RI Butuh Iron Man, Eh Tony Stark, untuk Tuntaskan CAD

Hidayat Setiaji, CNBC Indonesia
01 November 2019 06:27
RI Butuh Iron Man, Eh Tony Stark, untuk Tuntaskan CAD
Foto: Ilustrasi aktivitas bongkar muat di Jakarta International Container Terminal (JICT), Tanjung Priok, Jakarta Utara. (CNBC Indonesia/Andrean Kristianto)
Jakarta, CNBC Indonesia - Presiden Joko Widodo (Jokowi) sepertinya gemas betul dengan satu 'penyakit' di perekonomian Indonesia yang bernama defisit transaksi berjalan (Current Account Deficit/CAD). Sudah sulit untuk dihitung berapa kali eks gubernur DKI Jakarta itu menyinggung masalah ini.

Teranyar, Jokowi menyoroti impor Indonesia yang dinilainya terlalu besar sehingga membebani neraca perdagangan dan kemudian transaksi berjalan. Misalnya impor produk-produk hasil minyak dan petrokimia.

"Tolong dilihat barang-barang yang masih kita impor ini agar dicarikan industri yang bisa memproduksi ini sehingga substitusi barang-barang impor itu bisa kita lakukan. Termasuk di dalamnya kayak petrokimia, kilang minyak juga saya kira bisa. Tolong ini betul-betul dikawal agar kita bisa segera kejar defisit transaksi berjalan dan defisit neraca perdagangan," tegas Jokowi.


Pada periode Januari-September 2019, Badan Pusat Statistik (BPS) mencatat impor migas Indonesia mencapai US$ 15,86 miliar. Dari jumlah tersebut, US$ 10,01 miliar di antaranya (63,11%) adalah impor hasil minyak yang tentunya bisa dikurangi jika kilang minyak dan industri petrokimia domestik kuat.

Apabila keduanya belum terbangun, maka kemungkinan defisit transaksi berjalan akan terus menghantui perekonomian Indonesia. Ini menjadi beban ketika Indonesia ingin memacu pertumbuhan ekonomi lebih kencang lagi.

Entri tersimpan:
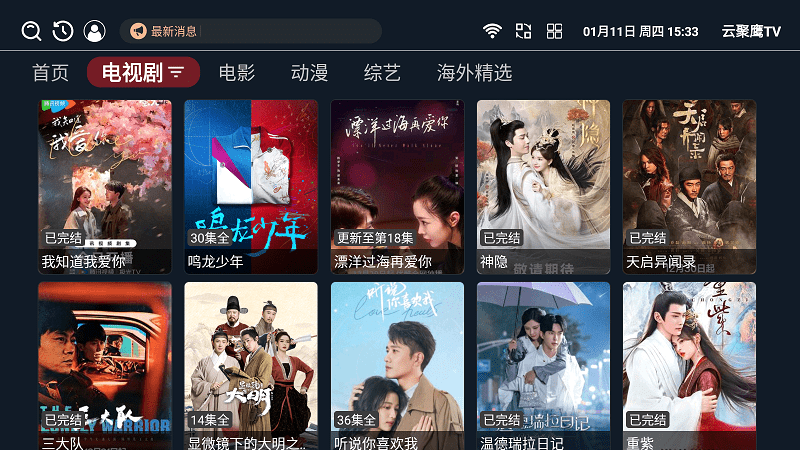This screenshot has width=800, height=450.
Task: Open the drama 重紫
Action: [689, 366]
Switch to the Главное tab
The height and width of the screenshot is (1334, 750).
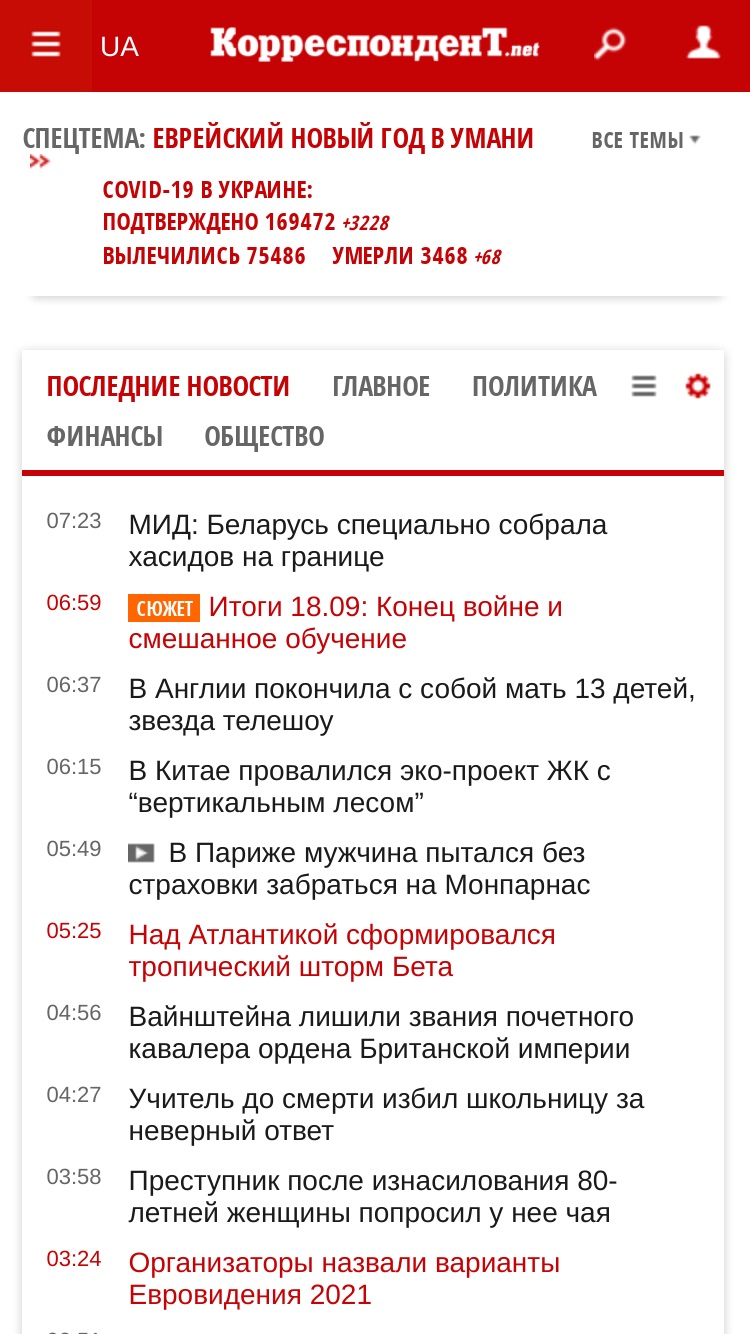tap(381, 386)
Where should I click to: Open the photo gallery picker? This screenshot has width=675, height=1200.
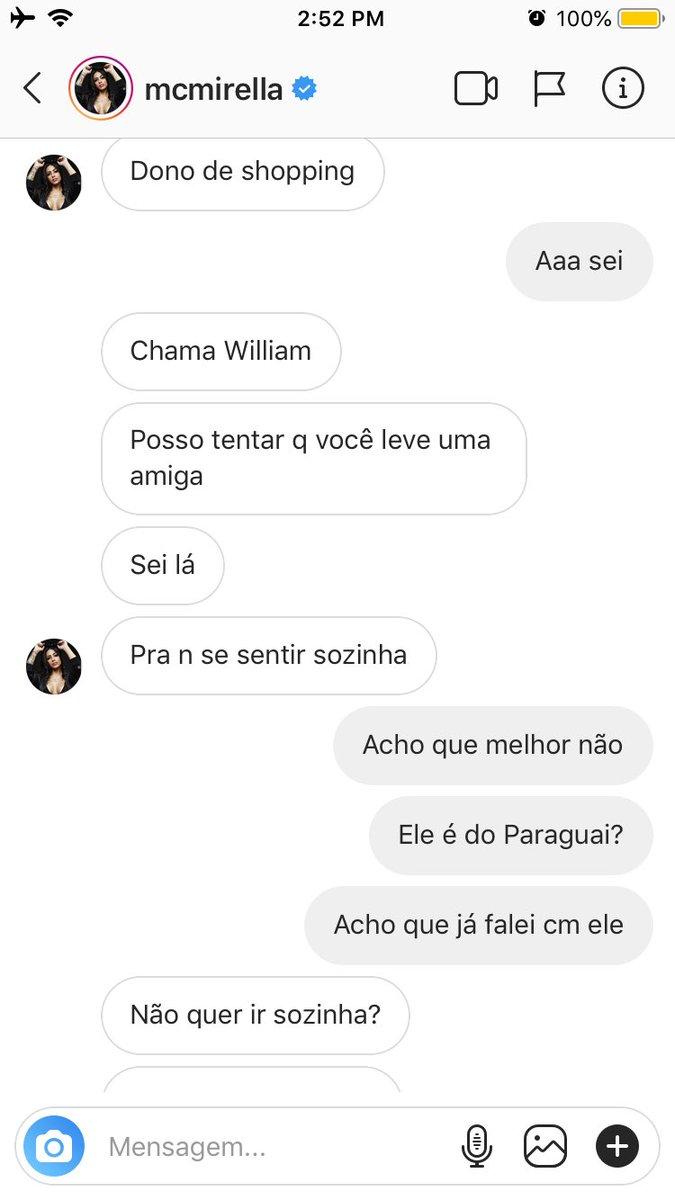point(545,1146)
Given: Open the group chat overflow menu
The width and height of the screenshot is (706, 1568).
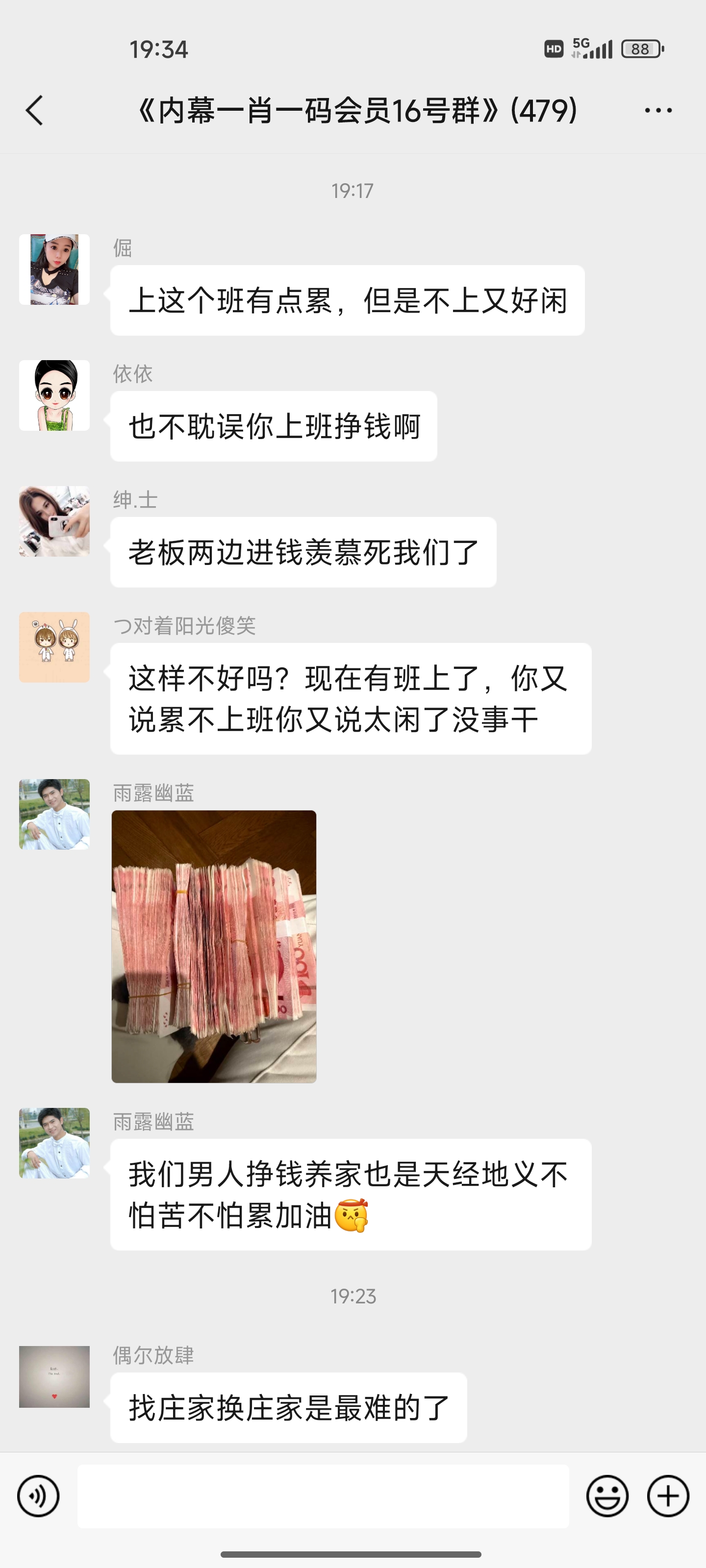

*Instruksi tertulis 1:*
Kutip dengan tepat bagian artikel tentang defisit transaksi berjalan, mulai dari "Jakarta, CNBC Indonesia" hingga "minyak dan petrokimia.".
*Instruksi tertulis 2:*
Tolong lanjutkan artikel tentang defisit transaksi berjalan setelah kalimat terakhirnya.
Data tersebut tidak digunakan di sini.

*Jawaban akhir 1:*
Jakarta, CNBC Indonesia - Presiden Joko Widodo (Jokowi) sepertinya gemas betul dengan satu 'penyakit' di perekonomian Indonesia yang bernama defisit transaksi berjalan (Current Account Deficit/CAD). Sudah sulit untuk dihitung berapa kali eks gubernur DKI Jakarta itu menyinggung masalah ini.

Teranyar, Jokowi menyoroti impor Indonesia yang dinilainya terlalu besar sehingga membebani neraca perdagangan dan kemudian transaksi berjalan. Misalnya impor produk-produk hasil minyak dan petrokimia.

*Jawaban akhir 2:*
Pasalnya, mendorong pertumbuhan ekonomi dalam kondisi saat ini pasti akan berdampak kepada peningkatan ekspor karena itu tadi, industri dalam negeri belum bisa memenuhi kenaikan permintaan. Akibatnya, neraca perdagangan dan transaksi berjalan bakal mengalami defisit.

Situasi seperti ini akan membuat nilai tukar rupiah sangat rentan melemah, karena minimnya pasokan valas dari ekspor-impor barang dan jasa. Kalau rupiah sampai melemah, apalagi cukup dalam, maka Bank Indonesia (BI) akan menaikkan suku bunga acuan untuk menarik arus modal asing di sektor keuangan alias hot money.

Inilah yang terjadi pada tahun lalu. Nilai tukar rupiah melemah 5,97% terhadap dolar Amerika Serikat (AS) yang memaksa BI menaikkan suku bunga acuan sampai enam kali.



Namun, kenaikan suku bunga acuan berarti mengerem ekspansi dunia usaha dan rumah tangga karena suku bunga kredit akan ikut naik. Tanpa ekspansi konsumsi dan investasi, hasilnya adalah perlambatan ekonomi.


Defisit transaksi berjalan memang masalah pelik yang obatnya adalah mengubah struktur perekonomian. Indonesia harus berubah dari sekadar produsen dan penjual sumber daya alam menjadi industriawan.

Masalahnya, pertumbuhan industri pengolahan terus dalam tren melambat. Sudah cukup lama laju pertumbuhan industri manufaktur selalu di bawah pertumbuhan ekonomi umum.

 

Oleh karena itu, Indonesia harus mengubah deindustrialisasi menjadi reindustrialisasi. Upaya ini butuh segalanya, mulai dari waktu, tenaga, pikiran, dan tentu saja uang.


Well, orang bilang superhero bisa menyelesaikan semua masalah. Namun apakah superhero juga mampu mengusir 'hantu' defisit transaksi berjalan di Indonesia?

Kalau superhero seperti Thor atau Captain America tentu sulit (atau bahkan mustahil) mampu menyelamatkan Indonesia dari defisit transaksi berjaalan. Thor bisa memanggil petir, Captain America punya fisik yang kuat. Bagaimana kekuatan-kekuatan itu ditranslasikan menjadi modal untuk membangun industri manufaktur?



Namun sebenarnya superhero (andai mereka ada) mungkin bisa menjadi jawaban. Indonesia butuh Iron Man. Eh, bukan Iron Man, tetapi alter ego-nya yaitu Anthony Edward 'Tony' Stark. Sang miliuner, jenius, playboy, filantropis.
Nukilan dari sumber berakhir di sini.